Isoform-level ribosome occupancy quantification software tools | Ribo-seq data analysis
Ribosome profiling is a useful technique for studying translational dynamics and quantifying protein synthesis. Applications of this technique have shown that ribosomes are not uniformly distributed along mRNA transcripts. Understanding how each transcript-specific distribution arises is important for unraveling the translation mechanism.
Quantifies isoform-level ribosome profiles. Ribomap is a conceptual framework and software that produces accurate isoform specific ribosome profiles by accounting for multi-mapping sequence reads using RNA-seq estimates of isoform abundance. The software works in three stages: (i) Transcript abundance estimation, (ii) Mapping ribo-seq reads to the reference transcriptome and (iii) Ribosome profile estimation. It can serve as a useful first step for downstream analysis of translational regulation from ribo-seq data.
Offers a way to manage pipelines. Toil supports arbitrary worker and leader failure, with strong check-pointing that allows resumption. It can be employed to run scientific workflows on a large scale in cloud or high-performance computing (HPC) environments. This tool was used to compute gene- and isoform- level expression values for 19 952 samples from four studies.
Recovers the A-site positions from ribosome profiling data. RiboAsiteDeblur enables comparisons of ribosome profiling data from different replicates, conditions, and laboratories. It does not assume any specific prior distribution of RNase digestion patterns. This tool is able to preserve the subcodon resolution in the estimated A-site positions. It recovers ribosome profiles with a clear frame preference.

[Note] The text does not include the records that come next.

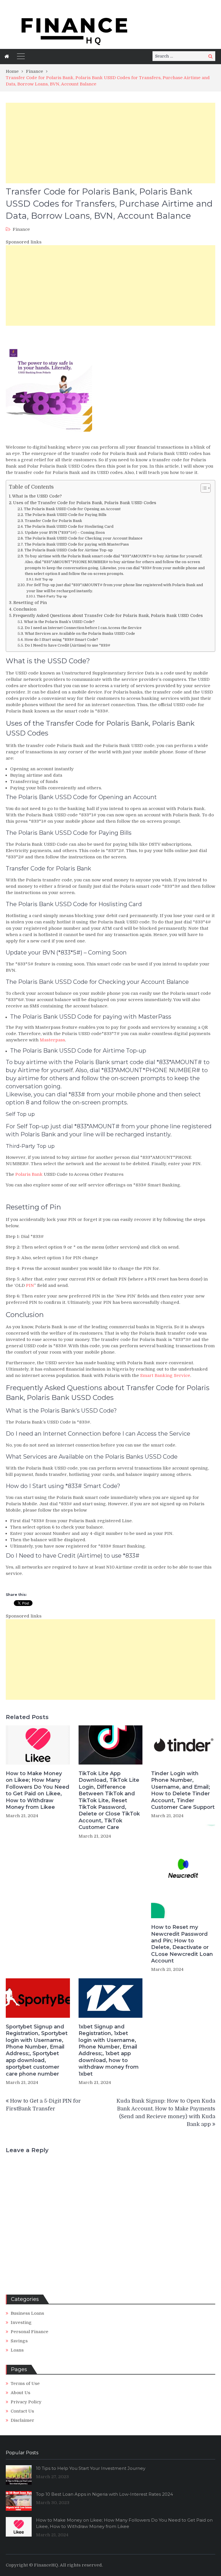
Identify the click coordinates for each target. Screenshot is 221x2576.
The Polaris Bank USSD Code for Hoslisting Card (68, 526)
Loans (17, 2350)
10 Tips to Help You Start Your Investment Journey (90, 2468)
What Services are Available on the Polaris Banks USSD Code (80, 633)
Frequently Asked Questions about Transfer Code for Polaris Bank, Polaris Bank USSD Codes (108, 615)
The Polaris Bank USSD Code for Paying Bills (65, 514)
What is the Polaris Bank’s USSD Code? (59, 622)
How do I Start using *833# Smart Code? (61, 639)
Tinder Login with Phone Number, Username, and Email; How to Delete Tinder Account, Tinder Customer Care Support (183, 1790)
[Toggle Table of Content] (202, 488)
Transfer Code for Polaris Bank (53, 521)
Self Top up (44, 579)
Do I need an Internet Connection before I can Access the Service (83, 628)
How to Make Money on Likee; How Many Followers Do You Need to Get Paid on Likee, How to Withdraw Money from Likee (37, 1790)
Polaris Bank (29, 1174)
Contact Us (22, 2411)
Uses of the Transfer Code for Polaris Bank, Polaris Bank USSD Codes (84, 502)
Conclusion (25, 609)
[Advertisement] (110, 143)
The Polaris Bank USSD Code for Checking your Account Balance (83, 538)
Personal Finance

Models translation using statistical and computational methods. TASEP is based on an efficient initiation rate approximation scheme combined with a novel Monte Carlo simulation strategy inside an optimization algorithm. It can capture the high-level physical interaction between ribosomes and transcripts by describing the ribosomes as travelling on the mRNAs. This tool requires specification of hundred gene translation initiation rates prior to simulation in case of large models.
Predicts ribosome footprint profile shapes from transcript sequences. Riboshape is a suite of algorithms. It applies kernel smoothing to codon sequences to build predictive features, and uses these features to builds a sparse regression model to predict the ribosome footprint profile shapes. It also proposes a wide range of applications, including inferring isoform-specific ribosome footprints, designing transcripts with fast translation speeds and discovering unknown modulation during translation.

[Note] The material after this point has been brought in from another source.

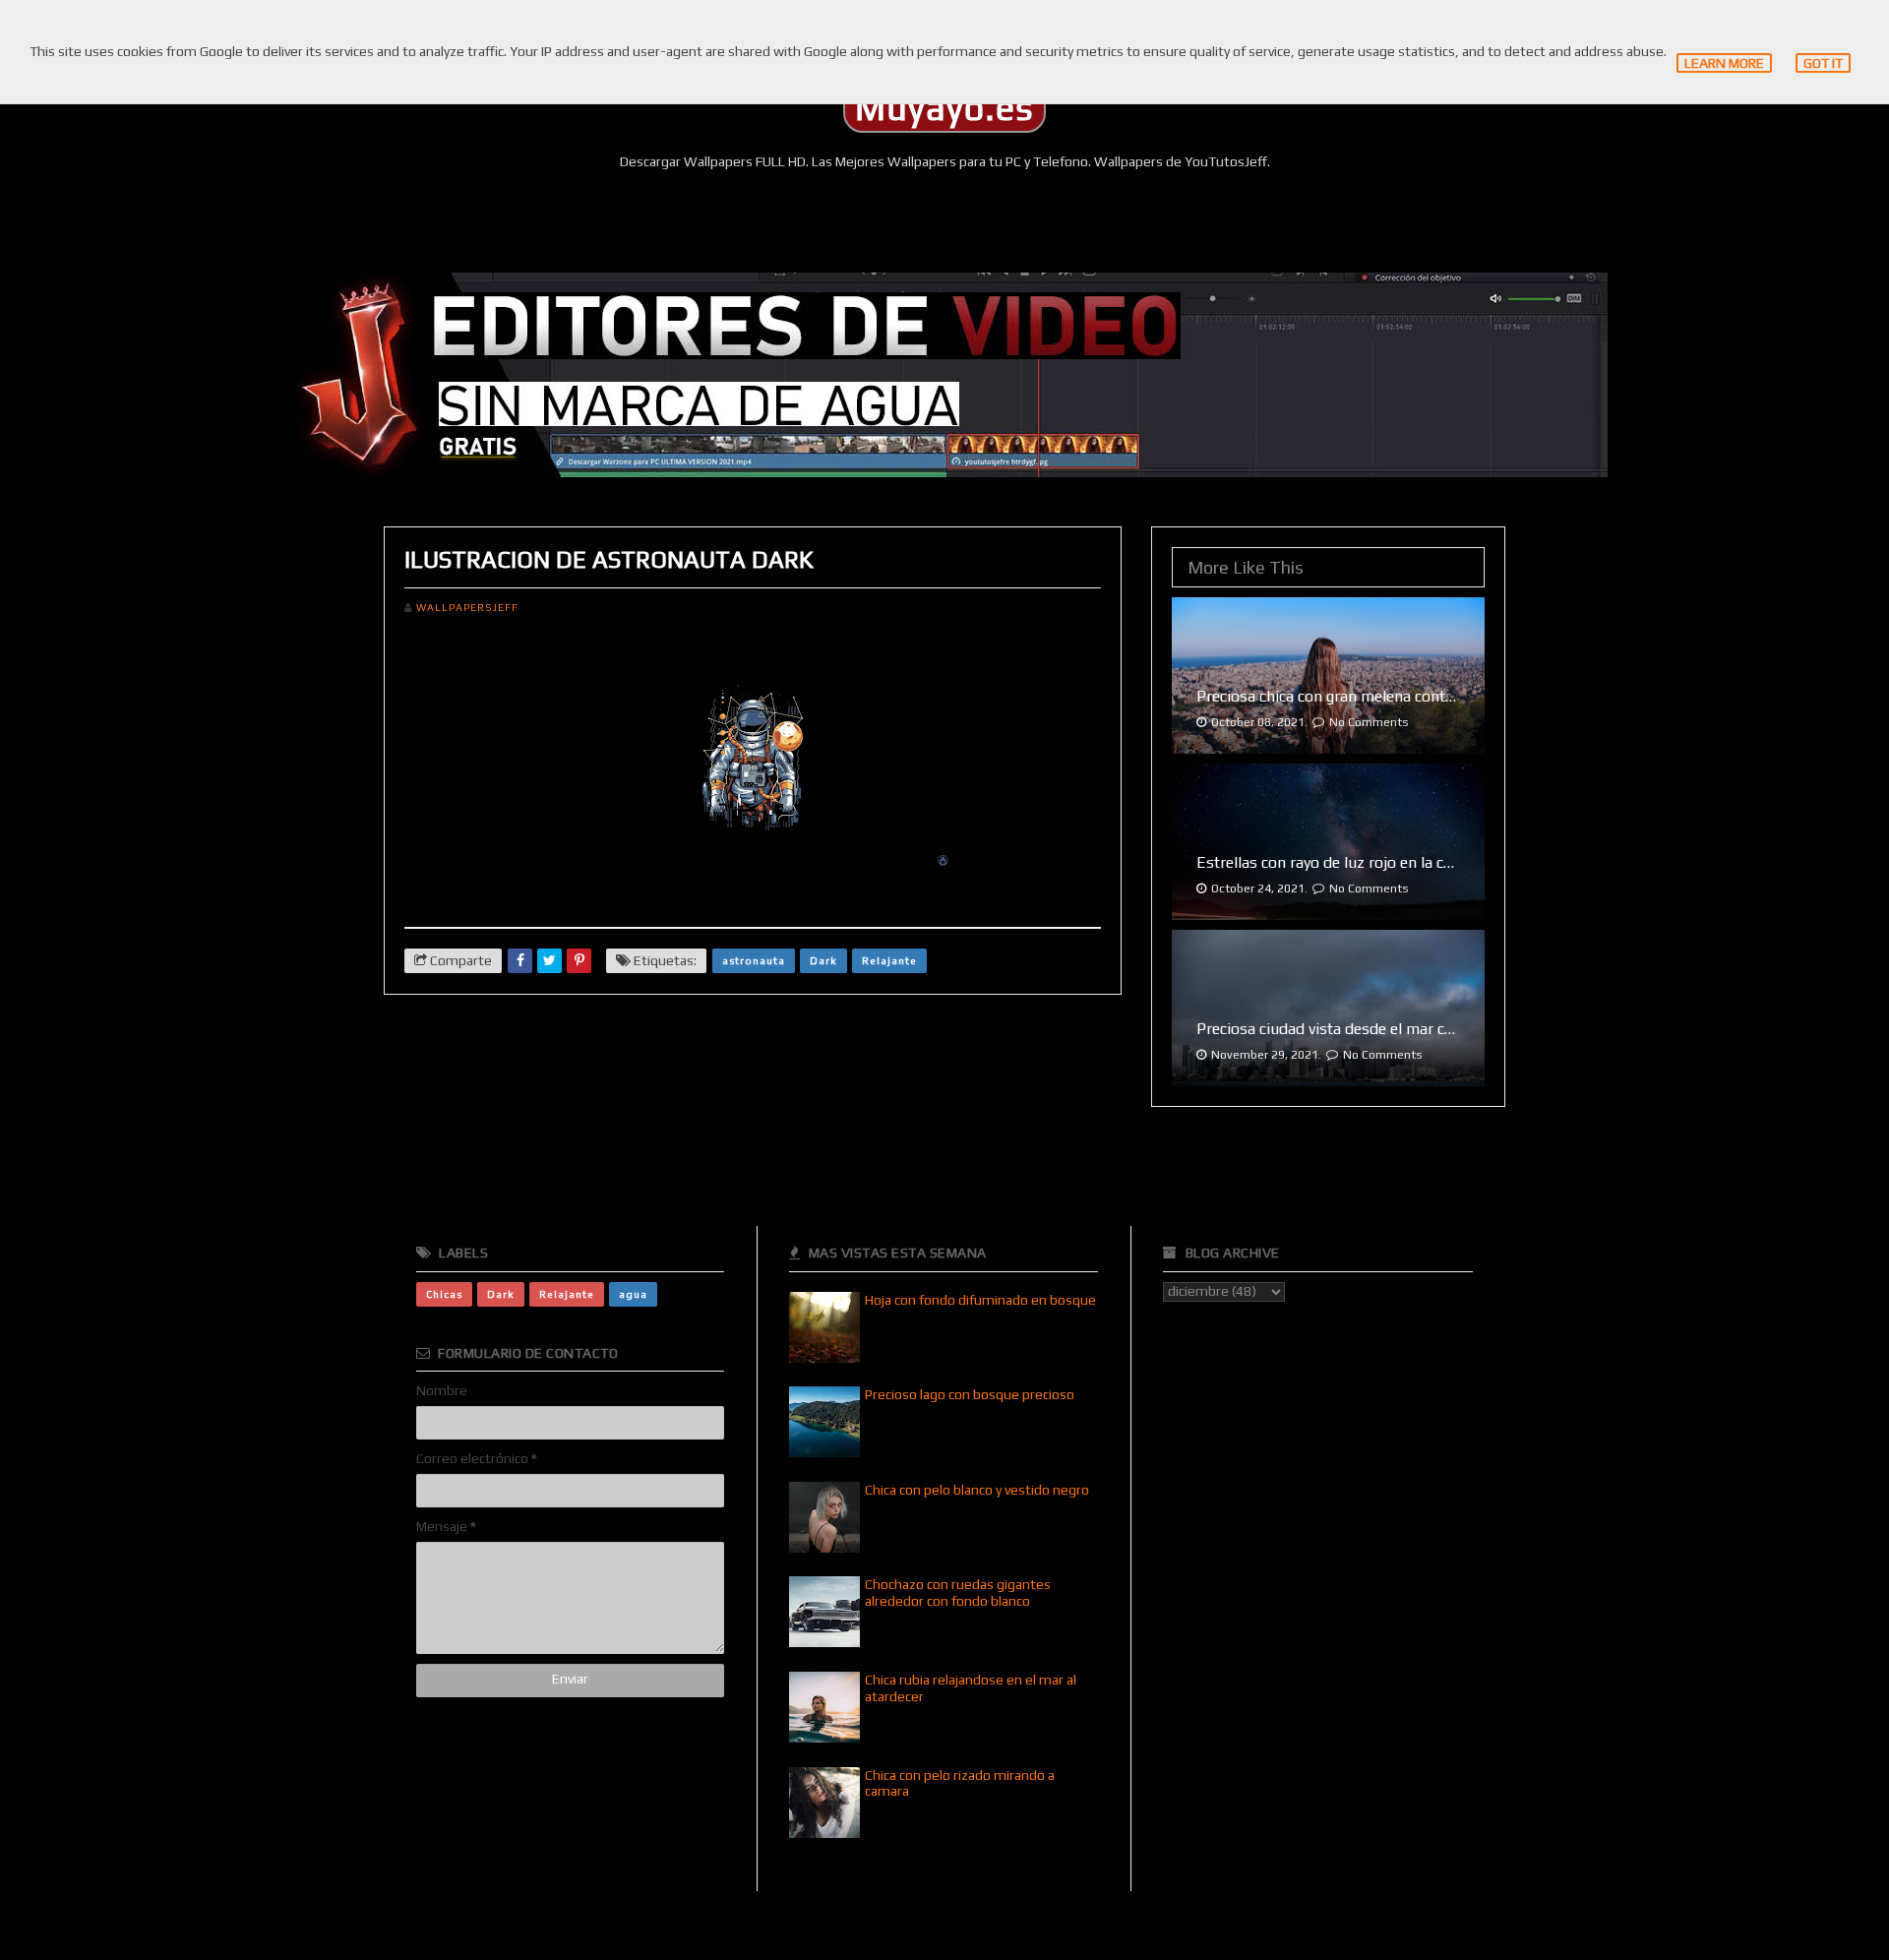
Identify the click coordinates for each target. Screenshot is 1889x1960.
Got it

Enables users to process Ribosome Profiling (Ribo-seq) and RNA sequencing (RNA-seq) datasets. RiboPip computes a splice-aware alignment to a reference database along with a read summarization and data quality assessments. It is composed of four steps: (1) filtering and preparing the raw sequence files, (2) removing unwanted RNAs, (3) computing a splice-aware alignment to a given reference database, (3) extracting data subsets with desired properties for further analysis.

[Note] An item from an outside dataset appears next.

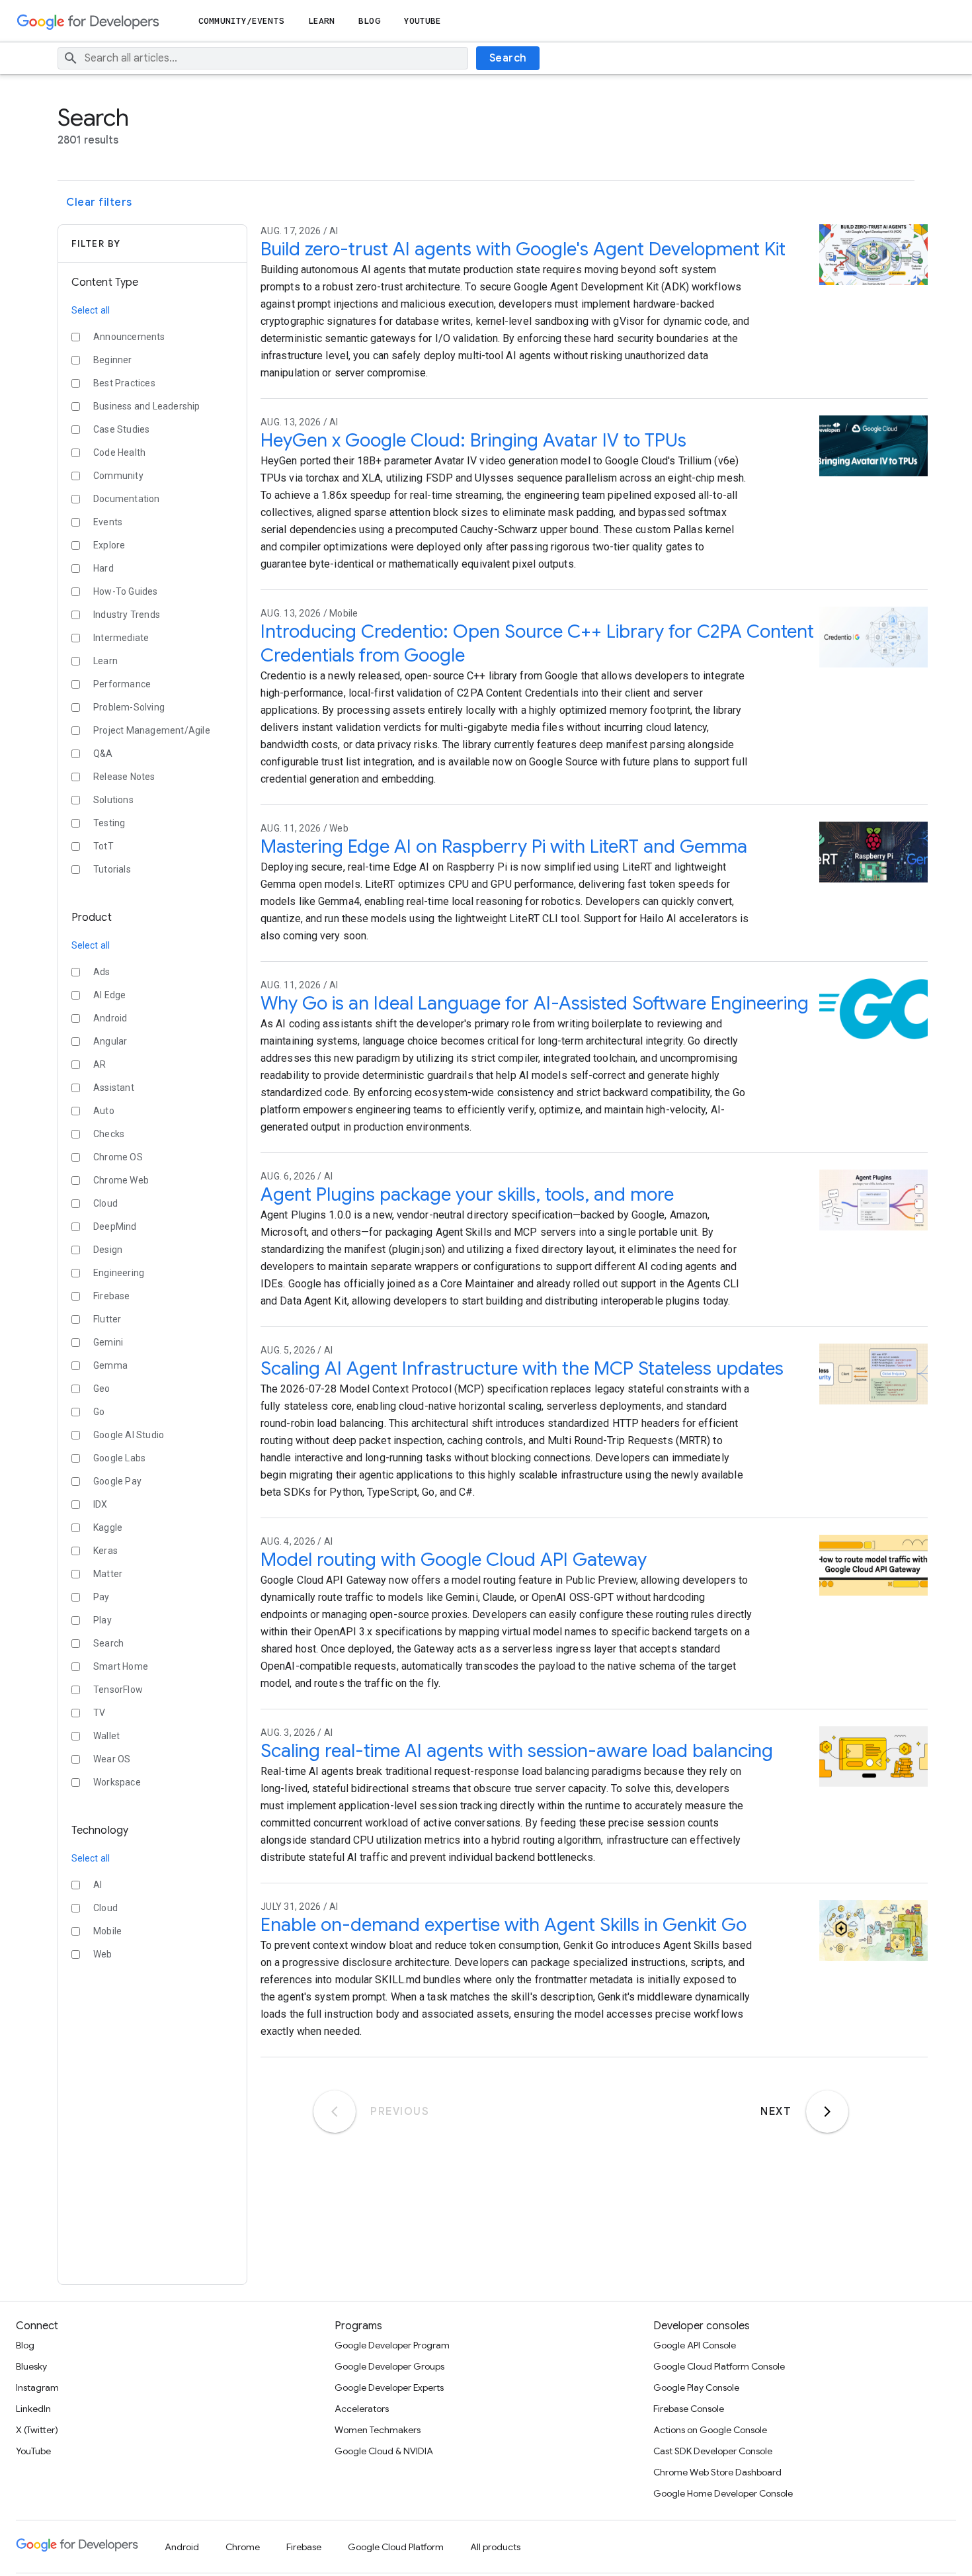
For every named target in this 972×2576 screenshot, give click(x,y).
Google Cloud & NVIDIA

Recovers experimentally determined ribosome density and the rationalizing of translation elongation dynamics at codon level. RiboRL employs a deep reinforcement learning method that intergrates context information that shapes the translation elongation dynamics. It simplifies the precise prediction of ribosome density by creating informative sequence features. This tool offers a solution for the exploration of various translation elongation-related phenomena.